The second question to ask is, are you filled with the Spirit and shining brightly for Jesus? The Holy Spirit lives inside of us once we come to faith in Jesus Christ. But Scripture talks about that daily. We need to allow him to completely fill us up. He’s like the oil in the lamp. If we have a lot of oil, we’re going to be able to burn brightly. So the question is, are you allowing the Spirit of God to work in you daily in a mighty way? If so, then your life will be filled with the fruit of light. You should be able to examine yourself. Other people should be able to look at you and see if there’s goodness and righteousness and a desire to do what God wants you to do, a desire to only speak what he wants you to speak, and only to go places, to only make purchases. Whatever it is, you’re always thinking about: “Is this what God wants? Is this what pleases Him?”
Next question: Are you covering the light that you carry? Are you embarrassed to share the gospel? Do you try to hide the fact that you’re a believer? Do you feel intimidated that you can’t share the gospel? Those are all things that God expects you to work on, to learn how to share the gospel, to spend time in His Word so that you can share it with other people.
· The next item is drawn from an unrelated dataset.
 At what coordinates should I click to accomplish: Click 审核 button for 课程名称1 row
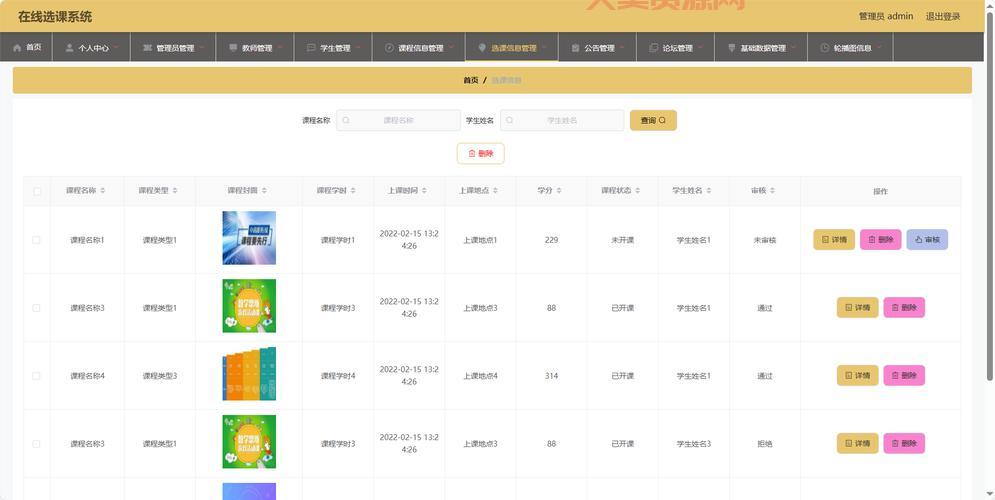tap(927, 240)
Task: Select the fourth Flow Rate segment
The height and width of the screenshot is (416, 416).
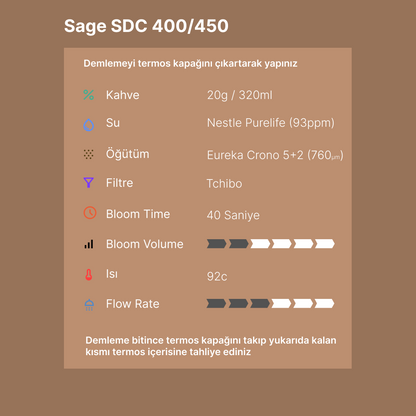Action: 281,304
And lastly, are you using the Word that God has given you? The Word is a light for our life. It provides everything that we need. It shows us how to have faith in Christ, but it gives us practical applications on how to live our life. And we only know what those instructions are and how to live them out if we’re spending time studying God’s Word.
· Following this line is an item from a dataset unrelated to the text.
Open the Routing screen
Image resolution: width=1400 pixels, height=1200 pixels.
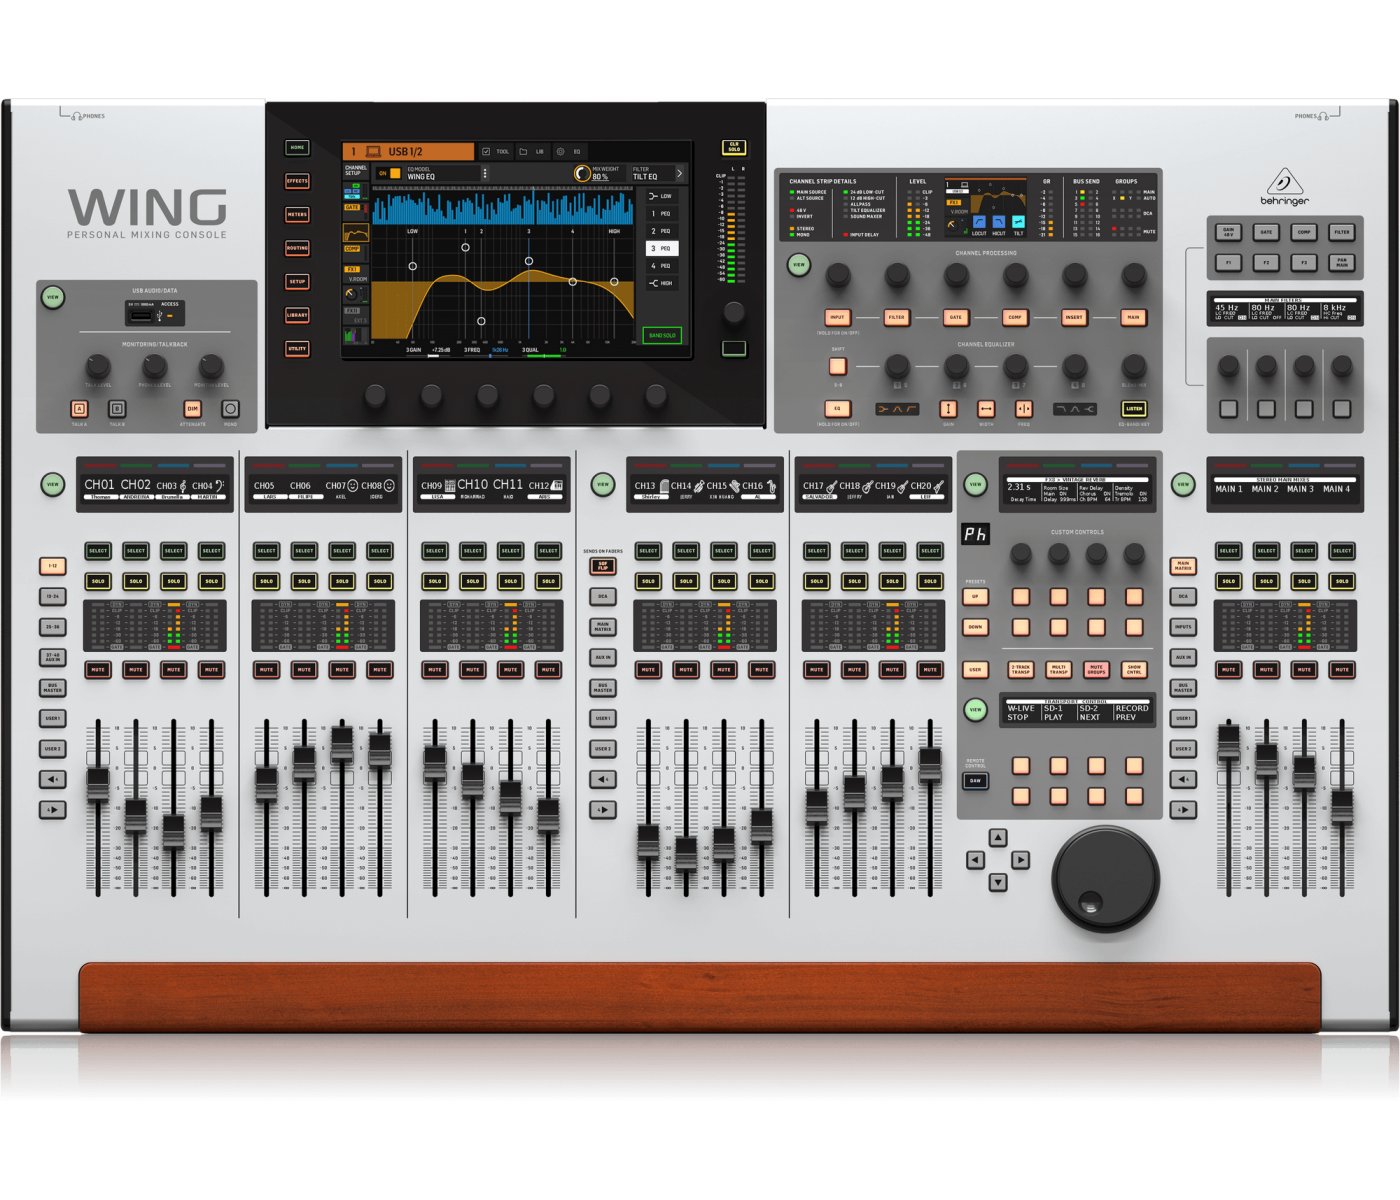[x=297, y=248]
I don’t know where you are today, but think through these things. As we’re singing today, you may want to just bow your head in prayer. You may feel like praising God as Bill leads us here at the end. But ask God, what are you supposed to do in response to the light that he has provided us through Jesus Christ?
May we stand. Heavenly Father, we thank you for the light that surrounds us physically, that provides what we need. But more importantly, we thank you for the light that Jesus Christ provides through salvation. We thank you, Father, that he was willing to come and live a humble life among us, to give up the glories of heaven, that he might experience the difficulties, the troubles, poverty, sickness, and the death of loved ones. Father, he did all of this that he might then turn around and die on the cross, a terrible death, that we might have life through his sacrifice.
Let us search our hearts today, Father, and see what we need to do that we would be more faithful to pleasing you and holding forth the light that you have given us. In Jesus’ name, we pray. Amen.